Septuagenarian Biker Having A Blast

At age 76, Raquel Asinas bought her first bike, a tricycle, last November — and it has changed her life.

“I’m more active, more alert and I feel stronger,” she explains. “And look at my arms. At my age, it’s supposed to be sagging, but it’s not.”

Asinas, who turns 77 June 6, stopped driving in 2007 after she was in a car accident that totaled her car and left her feeling nervous anytime she was behind the wheel. So, when she saw the trike on sale, she saw it as a way for her to get around, shop and get some exercise. She purchased it for about $300 and says she’s been using it every day.

Raquel Asinas is cruising with her three wheeler.  Nathalie Walker photo

Raquel Asinas is cruising with her three wheeler. Nathalie Walker photo

“I can take it to go shopping because there’s a big basket, and it’s safer for me to ride instead of a regular bicycle,” explains Asinas, a retired City and County real property assessment tax clerk. “And then I also found that it’s fun, and you meet a lot of people. Everybody tells me, ‘You look good on your bicycle,’ even little kids. They always say, ‘Look, Mommy, look at her, she has a cool bicycle.’”

Before this tricycle, Asinas says the last time she rode a bike was probably in high school in the Philippines. At first, she admits it took some getting used to. She would ride around her apartment building, which is situated on a 6-acre property, to practice using the brakes and turning. After just a couple of weeks, she felt more comfortable and confident to venture outside of her neighborhood.

For safety, she added reflectors, a horn and a flag, and even got her tricycle blessed by the pastor at a nearby church. She also decorated her bike, including with a handmade fabric cover for the basket. She rides her tricycle every morning from her apartment in Pearl City to McDonald’s up the street on Waimano Home Road (yes, she has to pedal uphill), where she meets with some friends and gets her coffee.
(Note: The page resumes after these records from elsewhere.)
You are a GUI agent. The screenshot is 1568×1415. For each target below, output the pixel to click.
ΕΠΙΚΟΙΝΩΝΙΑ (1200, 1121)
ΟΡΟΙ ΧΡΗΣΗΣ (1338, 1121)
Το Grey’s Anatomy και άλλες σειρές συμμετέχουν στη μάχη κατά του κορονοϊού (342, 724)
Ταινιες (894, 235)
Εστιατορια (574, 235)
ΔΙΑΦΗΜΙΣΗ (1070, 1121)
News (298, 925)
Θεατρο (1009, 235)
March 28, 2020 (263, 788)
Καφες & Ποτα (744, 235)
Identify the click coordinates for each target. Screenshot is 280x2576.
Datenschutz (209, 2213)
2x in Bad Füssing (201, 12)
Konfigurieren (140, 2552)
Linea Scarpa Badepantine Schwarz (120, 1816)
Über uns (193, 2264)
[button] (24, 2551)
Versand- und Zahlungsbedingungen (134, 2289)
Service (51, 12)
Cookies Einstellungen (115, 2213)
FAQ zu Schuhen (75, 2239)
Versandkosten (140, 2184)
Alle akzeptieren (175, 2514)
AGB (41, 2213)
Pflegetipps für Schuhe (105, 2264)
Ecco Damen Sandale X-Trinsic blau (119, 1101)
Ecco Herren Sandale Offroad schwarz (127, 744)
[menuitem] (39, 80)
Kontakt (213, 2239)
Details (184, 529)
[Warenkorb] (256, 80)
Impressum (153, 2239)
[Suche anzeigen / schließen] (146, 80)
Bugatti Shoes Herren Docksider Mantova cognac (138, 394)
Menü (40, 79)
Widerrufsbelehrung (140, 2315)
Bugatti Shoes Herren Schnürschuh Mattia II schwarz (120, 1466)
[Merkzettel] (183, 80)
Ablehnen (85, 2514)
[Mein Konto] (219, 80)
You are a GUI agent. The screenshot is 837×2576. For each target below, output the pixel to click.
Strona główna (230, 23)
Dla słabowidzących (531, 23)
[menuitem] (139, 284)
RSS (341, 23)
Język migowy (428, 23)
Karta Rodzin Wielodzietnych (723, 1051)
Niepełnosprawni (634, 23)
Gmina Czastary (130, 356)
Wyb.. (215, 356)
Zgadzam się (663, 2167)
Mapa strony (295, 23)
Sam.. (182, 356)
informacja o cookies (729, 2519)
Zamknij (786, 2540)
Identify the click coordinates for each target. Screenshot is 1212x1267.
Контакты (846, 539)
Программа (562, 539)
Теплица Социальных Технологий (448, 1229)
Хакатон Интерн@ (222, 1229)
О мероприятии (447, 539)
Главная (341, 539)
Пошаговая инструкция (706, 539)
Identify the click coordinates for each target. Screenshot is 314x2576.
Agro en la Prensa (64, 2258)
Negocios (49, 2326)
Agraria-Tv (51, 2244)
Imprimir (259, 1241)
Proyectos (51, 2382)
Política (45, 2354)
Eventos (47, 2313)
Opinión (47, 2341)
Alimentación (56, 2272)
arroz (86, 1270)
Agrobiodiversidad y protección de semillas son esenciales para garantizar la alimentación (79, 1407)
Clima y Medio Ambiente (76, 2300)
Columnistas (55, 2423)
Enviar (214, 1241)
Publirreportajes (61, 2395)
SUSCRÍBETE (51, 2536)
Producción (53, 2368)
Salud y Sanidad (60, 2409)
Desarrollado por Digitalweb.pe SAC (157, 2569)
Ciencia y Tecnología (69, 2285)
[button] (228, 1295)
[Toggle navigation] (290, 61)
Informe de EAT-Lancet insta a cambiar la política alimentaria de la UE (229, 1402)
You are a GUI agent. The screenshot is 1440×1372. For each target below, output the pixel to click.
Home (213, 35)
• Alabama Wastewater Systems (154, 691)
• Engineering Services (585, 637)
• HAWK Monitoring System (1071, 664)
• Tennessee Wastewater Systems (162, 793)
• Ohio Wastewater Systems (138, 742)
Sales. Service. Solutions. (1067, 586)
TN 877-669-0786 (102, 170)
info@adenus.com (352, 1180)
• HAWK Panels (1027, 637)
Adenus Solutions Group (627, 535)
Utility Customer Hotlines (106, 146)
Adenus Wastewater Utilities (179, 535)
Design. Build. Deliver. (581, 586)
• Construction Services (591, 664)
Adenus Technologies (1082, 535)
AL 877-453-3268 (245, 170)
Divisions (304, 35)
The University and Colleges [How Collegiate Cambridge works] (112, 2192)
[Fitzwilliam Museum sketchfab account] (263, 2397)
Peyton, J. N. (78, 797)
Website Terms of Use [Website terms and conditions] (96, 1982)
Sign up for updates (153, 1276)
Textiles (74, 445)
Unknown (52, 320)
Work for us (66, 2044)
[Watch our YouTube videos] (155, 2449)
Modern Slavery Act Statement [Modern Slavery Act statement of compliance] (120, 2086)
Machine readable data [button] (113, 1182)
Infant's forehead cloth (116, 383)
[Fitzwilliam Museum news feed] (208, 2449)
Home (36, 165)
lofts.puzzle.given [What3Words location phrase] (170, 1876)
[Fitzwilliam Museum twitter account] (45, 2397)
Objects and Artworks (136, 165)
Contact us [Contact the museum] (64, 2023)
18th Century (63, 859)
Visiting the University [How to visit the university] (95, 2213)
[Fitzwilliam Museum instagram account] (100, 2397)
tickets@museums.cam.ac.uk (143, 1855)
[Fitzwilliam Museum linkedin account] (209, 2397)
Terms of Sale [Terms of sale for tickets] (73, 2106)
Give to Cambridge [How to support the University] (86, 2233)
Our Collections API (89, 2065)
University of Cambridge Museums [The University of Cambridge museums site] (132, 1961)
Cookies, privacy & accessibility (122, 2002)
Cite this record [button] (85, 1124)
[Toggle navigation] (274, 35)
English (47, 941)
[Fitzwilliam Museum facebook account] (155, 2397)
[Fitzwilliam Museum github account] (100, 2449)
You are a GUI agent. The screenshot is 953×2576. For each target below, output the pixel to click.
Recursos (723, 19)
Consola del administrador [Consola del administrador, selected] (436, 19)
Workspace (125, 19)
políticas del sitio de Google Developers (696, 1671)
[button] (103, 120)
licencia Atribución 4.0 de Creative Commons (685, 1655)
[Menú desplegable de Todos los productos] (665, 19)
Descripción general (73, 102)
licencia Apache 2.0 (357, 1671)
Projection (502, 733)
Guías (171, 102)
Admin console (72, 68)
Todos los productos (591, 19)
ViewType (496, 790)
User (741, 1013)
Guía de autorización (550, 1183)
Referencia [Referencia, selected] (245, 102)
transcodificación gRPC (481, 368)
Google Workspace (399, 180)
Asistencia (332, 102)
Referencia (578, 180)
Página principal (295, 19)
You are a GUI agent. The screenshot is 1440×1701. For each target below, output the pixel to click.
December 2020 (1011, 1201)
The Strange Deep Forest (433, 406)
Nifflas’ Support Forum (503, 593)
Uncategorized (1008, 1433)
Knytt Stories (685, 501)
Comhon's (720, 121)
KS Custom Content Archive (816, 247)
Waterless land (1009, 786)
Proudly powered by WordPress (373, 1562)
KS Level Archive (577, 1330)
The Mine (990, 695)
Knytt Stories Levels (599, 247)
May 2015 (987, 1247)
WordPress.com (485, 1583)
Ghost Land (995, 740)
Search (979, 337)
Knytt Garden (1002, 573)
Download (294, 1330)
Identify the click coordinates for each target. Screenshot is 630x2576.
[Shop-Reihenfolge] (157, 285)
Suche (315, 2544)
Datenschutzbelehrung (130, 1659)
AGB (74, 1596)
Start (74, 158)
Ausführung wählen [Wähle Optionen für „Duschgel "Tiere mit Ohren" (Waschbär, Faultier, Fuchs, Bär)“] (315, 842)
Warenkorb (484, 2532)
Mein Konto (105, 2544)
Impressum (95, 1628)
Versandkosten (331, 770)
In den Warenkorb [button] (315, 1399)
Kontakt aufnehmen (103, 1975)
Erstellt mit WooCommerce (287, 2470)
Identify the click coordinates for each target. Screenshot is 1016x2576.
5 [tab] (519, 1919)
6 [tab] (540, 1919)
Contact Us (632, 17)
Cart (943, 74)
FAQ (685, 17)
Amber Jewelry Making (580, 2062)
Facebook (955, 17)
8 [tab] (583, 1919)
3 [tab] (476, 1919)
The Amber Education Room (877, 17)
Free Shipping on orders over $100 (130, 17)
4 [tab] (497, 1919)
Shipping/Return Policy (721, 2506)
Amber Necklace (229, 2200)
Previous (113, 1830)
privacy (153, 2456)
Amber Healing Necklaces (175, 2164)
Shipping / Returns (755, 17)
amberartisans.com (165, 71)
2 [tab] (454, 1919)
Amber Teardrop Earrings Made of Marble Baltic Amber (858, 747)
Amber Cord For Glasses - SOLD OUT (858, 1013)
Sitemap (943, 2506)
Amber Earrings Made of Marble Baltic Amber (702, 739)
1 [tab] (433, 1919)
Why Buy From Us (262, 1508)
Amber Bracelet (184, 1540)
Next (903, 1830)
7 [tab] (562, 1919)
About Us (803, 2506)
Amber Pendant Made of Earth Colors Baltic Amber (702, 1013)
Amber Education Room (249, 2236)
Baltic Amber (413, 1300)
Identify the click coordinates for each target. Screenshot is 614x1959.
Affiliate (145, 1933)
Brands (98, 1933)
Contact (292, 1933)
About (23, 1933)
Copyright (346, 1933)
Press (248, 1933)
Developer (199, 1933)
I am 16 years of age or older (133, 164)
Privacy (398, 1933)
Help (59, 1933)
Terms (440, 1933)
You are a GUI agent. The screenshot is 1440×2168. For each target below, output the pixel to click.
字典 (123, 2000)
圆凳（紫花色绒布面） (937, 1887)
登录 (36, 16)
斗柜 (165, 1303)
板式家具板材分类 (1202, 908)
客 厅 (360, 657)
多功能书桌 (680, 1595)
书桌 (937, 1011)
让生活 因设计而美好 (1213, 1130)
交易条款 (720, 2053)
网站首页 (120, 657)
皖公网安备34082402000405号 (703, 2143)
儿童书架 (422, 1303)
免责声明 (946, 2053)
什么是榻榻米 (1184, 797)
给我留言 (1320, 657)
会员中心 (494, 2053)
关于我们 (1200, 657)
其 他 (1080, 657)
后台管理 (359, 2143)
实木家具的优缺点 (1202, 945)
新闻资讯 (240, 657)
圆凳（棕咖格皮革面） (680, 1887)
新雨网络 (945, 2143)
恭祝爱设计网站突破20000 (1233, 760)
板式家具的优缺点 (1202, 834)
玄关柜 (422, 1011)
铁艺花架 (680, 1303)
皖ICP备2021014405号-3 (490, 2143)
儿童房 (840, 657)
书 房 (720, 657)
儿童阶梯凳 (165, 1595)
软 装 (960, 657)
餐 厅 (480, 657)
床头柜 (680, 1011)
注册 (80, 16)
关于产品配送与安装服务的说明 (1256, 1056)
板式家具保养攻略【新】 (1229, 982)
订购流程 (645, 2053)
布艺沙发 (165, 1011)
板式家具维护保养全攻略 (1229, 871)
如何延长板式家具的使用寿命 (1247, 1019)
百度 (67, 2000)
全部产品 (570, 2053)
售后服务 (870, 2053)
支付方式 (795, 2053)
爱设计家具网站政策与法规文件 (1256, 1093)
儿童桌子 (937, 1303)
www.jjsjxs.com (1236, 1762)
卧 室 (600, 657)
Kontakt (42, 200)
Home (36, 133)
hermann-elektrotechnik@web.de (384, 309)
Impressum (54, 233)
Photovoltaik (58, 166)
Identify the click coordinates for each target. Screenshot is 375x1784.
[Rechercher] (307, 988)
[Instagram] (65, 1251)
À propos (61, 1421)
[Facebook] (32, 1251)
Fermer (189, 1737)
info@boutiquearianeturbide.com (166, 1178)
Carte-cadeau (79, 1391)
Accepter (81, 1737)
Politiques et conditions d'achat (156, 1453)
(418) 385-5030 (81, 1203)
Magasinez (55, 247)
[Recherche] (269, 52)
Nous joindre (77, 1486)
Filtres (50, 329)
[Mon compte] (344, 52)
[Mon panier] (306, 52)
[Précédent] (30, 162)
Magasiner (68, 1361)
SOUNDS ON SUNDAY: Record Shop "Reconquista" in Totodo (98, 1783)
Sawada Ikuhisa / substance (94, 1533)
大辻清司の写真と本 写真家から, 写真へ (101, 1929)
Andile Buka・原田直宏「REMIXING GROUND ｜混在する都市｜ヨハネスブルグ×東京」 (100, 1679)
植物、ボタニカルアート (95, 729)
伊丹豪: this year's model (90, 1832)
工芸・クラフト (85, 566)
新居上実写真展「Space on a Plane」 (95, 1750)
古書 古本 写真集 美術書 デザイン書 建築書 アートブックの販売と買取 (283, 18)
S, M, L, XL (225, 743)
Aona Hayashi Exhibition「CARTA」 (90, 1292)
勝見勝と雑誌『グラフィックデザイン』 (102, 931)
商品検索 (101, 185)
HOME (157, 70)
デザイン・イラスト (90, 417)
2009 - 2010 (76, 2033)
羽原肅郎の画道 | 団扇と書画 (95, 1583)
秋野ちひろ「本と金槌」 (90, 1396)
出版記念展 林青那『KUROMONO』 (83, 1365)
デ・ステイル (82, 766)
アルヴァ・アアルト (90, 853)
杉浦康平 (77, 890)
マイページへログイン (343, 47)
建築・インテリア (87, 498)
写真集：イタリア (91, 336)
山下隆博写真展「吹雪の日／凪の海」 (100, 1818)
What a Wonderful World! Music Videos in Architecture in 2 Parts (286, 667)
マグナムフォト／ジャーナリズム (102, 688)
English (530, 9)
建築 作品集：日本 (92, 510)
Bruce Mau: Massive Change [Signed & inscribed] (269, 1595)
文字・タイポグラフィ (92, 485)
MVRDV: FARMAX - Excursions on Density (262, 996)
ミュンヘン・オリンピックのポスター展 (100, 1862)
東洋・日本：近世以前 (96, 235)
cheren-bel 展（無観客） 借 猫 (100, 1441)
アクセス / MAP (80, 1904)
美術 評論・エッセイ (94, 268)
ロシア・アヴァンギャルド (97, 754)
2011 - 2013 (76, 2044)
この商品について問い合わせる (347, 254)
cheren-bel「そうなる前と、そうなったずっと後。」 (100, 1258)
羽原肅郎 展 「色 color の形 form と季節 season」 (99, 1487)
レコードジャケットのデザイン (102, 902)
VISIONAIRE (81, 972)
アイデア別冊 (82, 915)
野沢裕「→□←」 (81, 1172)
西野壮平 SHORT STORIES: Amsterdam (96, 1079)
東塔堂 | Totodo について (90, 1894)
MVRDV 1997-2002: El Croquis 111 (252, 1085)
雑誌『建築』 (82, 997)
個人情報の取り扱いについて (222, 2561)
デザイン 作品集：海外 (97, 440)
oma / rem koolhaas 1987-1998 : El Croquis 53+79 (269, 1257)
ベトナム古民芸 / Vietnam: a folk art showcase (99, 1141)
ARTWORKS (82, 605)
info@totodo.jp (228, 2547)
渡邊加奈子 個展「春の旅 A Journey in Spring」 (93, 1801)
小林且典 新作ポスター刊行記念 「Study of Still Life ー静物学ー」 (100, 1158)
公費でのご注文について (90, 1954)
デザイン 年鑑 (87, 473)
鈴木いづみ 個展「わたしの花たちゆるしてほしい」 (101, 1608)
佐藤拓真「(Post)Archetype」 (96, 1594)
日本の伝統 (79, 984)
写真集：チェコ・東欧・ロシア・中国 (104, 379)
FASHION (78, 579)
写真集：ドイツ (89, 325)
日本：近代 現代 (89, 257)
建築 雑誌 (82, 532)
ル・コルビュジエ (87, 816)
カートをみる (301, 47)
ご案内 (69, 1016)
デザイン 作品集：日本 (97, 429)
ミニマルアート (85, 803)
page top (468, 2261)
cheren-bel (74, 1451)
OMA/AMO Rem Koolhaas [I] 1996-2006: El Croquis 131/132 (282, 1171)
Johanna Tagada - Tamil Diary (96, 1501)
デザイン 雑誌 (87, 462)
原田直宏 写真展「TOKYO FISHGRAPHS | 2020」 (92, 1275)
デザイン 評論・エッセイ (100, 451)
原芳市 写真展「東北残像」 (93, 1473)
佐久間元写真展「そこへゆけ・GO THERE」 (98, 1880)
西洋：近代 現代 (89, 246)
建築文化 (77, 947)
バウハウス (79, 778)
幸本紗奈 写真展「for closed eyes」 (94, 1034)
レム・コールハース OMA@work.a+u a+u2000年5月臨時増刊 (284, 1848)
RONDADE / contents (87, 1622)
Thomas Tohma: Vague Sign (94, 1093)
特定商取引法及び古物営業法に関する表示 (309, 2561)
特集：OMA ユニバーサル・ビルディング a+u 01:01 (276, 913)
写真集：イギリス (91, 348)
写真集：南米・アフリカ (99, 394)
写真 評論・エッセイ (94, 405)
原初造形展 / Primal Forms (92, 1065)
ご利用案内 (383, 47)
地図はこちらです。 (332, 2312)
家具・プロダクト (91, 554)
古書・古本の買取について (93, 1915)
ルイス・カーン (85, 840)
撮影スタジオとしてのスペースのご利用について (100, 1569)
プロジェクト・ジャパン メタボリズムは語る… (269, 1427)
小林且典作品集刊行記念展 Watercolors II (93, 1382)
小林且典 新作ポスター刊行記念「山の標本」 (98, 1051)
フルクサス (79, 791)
“When I’m going uphill, it’s really a struggle and everything is working — your arms and legs,” she says. “I want to encourage other retirees to do this, too. I used to walk a lot, but the problem with walking is I have heel spurs, so it’s hard for me to go walking. Riding a bike, you’re active, you’re alert, so it’s good mentally and physically; and you’re outdoor meeting people, so emotionally too.

“My doctor asked me (during her annual checkup in March),’ how come you look younger from one year ago?’ I’ve lost some weight and my body looks toner. I have muscles now. And riding a bike makes you feel like a kid again.”